Stored items:
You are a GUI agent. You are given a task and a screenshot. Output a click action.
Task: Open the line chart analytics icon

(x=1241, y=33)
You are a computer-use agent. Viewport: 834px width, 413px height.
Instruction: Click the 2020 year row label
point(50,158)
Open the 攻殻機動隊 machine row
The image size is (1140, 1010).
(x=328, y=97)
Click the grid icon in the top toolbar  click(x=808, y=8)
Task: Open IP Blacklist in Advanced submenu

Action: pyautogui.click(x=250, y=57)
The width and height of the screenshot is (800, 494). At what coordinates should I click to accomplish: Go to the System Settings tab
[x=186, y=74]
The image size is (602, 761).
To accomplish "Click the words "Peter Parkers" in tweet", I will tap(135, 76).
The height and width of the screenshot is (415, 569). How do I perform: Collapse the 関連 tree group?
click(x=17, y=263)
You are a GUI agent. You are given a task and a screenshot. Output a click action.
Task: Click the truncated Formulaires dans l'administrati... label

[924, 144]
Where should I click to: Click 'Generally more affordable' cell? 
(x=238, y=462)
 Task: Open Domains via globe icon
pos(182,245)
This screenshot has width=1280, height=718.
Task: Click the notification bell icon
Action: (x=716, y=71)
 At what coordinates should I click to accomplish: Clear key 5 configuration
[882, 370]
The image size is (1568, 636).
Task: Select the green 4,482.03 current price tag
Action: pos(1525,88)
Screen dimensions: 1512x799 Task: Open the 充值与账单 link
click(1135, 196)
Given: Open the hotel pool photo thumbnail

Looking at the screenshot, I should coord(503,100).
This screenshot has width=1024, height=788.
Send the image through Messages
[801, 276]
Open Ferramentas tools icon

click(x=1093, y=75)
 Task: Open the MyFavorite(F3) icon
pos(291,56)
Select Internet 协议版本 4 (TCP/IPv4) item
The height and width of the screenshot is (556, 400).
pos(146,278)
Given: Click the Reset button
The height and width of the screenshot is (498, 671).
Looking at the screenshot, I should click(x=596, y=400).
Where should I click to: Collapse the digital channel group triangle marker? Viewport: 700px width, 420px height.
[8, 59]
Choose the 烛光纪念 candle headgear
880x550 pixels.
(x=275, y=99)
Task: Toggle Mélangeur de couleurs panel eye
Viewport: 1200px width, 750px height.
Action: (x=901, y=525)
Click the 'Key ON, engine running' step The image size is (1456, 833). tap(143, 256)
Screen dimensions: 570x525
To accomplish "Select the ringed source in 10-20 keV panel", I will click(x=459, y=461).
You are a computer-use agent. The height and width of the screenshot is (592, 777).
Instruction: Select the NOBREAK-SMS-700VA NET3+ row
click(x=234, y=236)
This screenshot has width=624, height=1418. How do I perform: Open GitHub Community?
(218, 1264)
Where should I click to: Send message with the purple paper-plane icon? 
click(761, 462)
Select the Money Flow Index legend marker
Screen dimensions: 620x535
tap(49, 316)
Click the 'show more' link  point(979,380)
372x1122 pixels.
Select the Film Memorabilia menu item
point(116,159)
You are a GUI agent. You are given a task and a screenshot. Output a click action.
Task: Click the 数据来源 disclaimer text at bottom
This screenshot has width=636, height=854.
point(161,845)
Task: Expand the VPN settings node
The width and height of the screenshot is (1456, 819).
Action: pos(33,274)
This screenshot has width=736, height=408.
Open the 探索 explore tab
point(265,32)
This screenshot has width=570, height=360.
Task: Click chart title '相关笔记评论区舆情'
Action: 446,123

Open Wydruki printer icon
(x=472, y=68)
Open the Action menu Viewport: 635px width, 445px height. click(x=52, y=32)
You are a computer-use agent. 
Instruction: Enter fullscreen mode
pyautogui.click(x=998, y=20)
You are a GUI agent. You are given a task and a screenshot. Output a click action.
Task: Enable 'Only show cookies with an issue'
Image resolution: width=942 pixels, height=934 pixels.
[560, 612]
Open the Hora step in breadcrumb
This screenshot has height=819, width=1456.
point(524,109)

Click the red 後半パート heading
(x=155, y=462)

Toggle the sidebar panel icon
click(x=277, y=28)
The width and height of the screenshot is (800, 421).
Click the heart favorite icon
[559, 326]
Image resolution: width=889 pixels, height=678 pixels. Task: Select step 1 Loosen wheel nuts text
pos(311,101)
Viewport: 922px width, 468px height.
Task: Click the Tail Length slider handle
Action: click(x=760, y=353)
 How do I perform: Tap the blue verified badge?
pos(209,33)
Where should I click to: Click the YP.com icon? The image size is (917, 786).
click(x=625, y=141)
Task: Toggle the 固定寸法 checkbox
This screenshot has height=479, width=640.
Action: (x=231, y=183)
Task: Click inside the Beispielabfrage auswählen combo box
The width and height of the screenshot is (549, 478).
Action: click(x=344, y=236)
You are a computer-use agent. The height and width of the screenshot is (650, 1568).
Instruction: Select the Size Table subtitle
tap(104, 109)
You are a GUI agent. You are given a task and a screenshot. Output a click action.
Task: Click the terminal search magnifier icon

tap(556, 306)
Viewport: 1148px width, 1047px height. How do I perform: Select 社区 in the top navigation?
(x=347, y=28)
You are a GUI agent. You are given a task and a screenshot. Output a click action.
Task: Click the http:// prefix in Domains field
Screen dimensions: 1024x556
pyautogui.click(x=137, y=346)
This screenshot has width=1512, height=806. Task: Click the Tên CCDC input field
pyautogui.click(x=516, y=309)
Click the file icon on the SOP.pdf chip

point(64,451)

» **WHAT YOU NEED TO DO**
Reproduce, word for word, all of the entries above.

» **ANSWER SPACE**
You are a GUI agent. You are given a task and a screenshot. Output a click action.
Task: Open the line chart analytics icon

(x=1241, y=33)
You are a computer-use agent. Viewport: 834px width, 413px height.
Instruction: Click the 2020 year row label
point(50,158)
Open the 攻殻機動隊 machine row
The image size is (1140, 1010).
(x=328, y=97)
Click the grid icon in the top toolbar  click(x=808, y=8)
Task: Open IP Blacklist in Advanced submenu

Action: pyautogui.click(x=250, y=57)
The width and height of the screenshot is (800, 494). At what coordinates should I click to accomplish: Go to the System Settings tab
[x=186, y=74]
The image size is (602, 761).
To accomplish "Click the words "Peter Parkers" in tweet", I will tap(135, 76).
The height and width of the screenshot is (415, 569). How do I perform: Collapse the 関連 tree group?
click(x=17, y=263)
You are a GUI agent. You are given a task and a screenshot. Output a click action.
Task: Click the truncated Formulaires dans l'administrati... label

[924, 144]
Where should I click to: Click 'Generally more affordable' cell? 
(x=238, y=462)
 Task: Open Domains via globe icon
pos(182,245)
This screenshot has width=1280, height=718.
Task: Click the notification bell icon
Action: (x=716, y=71)
 At what coordinates should I click to accomplish: Clear key 5 configuration
[882, 370]
The image size is (1568, 636).
Task: Select the green 4,482.03 current price tag
Action: pos(1525,88)
Screen dimensions: 1512x799 Task: Open the 充值与账单 link
click(1135, 196)
Given: Open the hotel pool photo thumbnail

Looking at the screenshot, I should coord(503,100).
This screenshot has width=1024, height=788.
Send the image through Messages
[801, 276]
Open Ferramentas tools icon

click(x=1093, y=75)
 Task: Open the MyFavorite(F3) icon
pos(291,56)
Select Internet 协议版本 4 (TCP/IPv4) item
The height and width of the screenshot is (556, 400).
pos(146,278)
Given: Click the Reset button
The height and width of the screenshot is (498, 671).
Looking at the screenshot, I should click(x=596, y=400).
Where should I click to: Collapse the digital channel group triangle marker? Viewport: 700px width, 420px height.
[8, 59]
Choose the 烛光纪念 candle headgear
880x550 pixels.
(x=275, y=99)
Task: Toggle Mélangeur de couleurs panel eye
Viewport: 1200px width, 750px height.
Action: (x=901, y=525)
Click the 'Key ON, engine running' step The image size is (1456, 833). tap(143, 256)
Screen dimensions: 570x525
To accomplish "Select the ringed source in 10-20 keV panel", I will click(x=459, y=461).
You are a computer-use agent. The height and width of the screenshot is (592, 777).
Instruction: Select the NOBREAK-SMS-700VA NET3+ row
click(x=234, y=236)
This screenshot has width=624, height=1418. How do I perform: Open GitHub Community?
(218, 1264)
Where should I click to: Send message with the purple paper-plane icon? 
click(761, 462)
Select the Money Flow Index legend marker
Screen dimensions: 620x535
tap(49, 316)
Click the 'show more' link  point(979,380)
372x1122 pixels.
Select the Film Memorabilia menu item
point(116,159)
You are a GUI agent. You are given a task and a screenshot. Output a click action.
Task: Click the 数据来源 disclaimer text at bottom
This screenshot has width=636, height=854.
point(161,845)
Task: Expand the VPN settings node
The width and height of the screenshot is (1456, 819).
Action: pos(33,274)
This screenshot has width=736, height=408.
Open the 探索 explore tab
point(265,32)
This screenshot has width=570, height=360.
Task: Click chart title '相关笔记评论区舆情'
Action: 446,123

Open Wydruki printer icon
(x=472, y=68)
Open the Action menu Viewport: 635px width, 445px height. click(x=52, y=32)
You are a computer-use agent. 
Instruction: Enter fullscreen mode
pyautogui.click(x=998, y=20)
You are a GUI agent. You are given a task and a screenshot. Output a click action.
Task: Enable 'Only show cookies with an issue'
Image resolution: width=942 pixels, height=934 pixels.
[560, 612]
Open the Hora step in breadcrumb
This screenshot has height=819, width=1456.
point(524,109)

Click the red 後半パート heading
(x=155, y=462)

Toggle the sidebar panel icon
click(x=277, y=28)
The width and height of the screenshot is (800, 421).
Click the heart favorite icon
[559, 326]
Image resolution: width=889 pixels, height=678 pixels. Task: Select step 1 Loosen wheel nuts text
pos(311,101)
Viewport: 922px width, 468px height.
Task: Click the Tail Length slider handle
Action: click(x=760, y=353)
 How do I perform: Tap the blue verified badge?
pos(209,33)
Where should I click to: Click the YP.com icon? The image size is (917, 786).
click(x=625, y=141)
Task: Toggle the 固定寸法 checkbox
This screenshot has height=479, width=640.
Action: (x=231, y=183)
Task: Click inside the Beispielabfrage auswählen combo box
The width and height of the screenshot is (549, 478).
Action: click(x=344, y=236)
You are a computer-use agent. The height and width of the screenshot is (650, 1568).
Instruction: Select the Size Table subtitle
tap(104, 109)
You are a GUI agent. You are given a task and a screenshot. Output a click action.
Task: Click the terminal search magnifier icon

tap(556, 306)
Viewport: 1148px width, 1047px height. How do I perform: Select 社区 in the top navigation?
(x=347, y=28)
You are a GUI agent. You are given a task and a screenshot. Output a click action.
Task: Click the http:// prefix in Domains field
Screen dimensions: 1024x556
pyautogui.click(x=137, y=346)
This screenshot has width=1512, height=806. Task: Click the Tên CCDC input field
pyautogui.click(x=516, y=309)
Click the file icon on the SOP.pdf chip

point(64,451)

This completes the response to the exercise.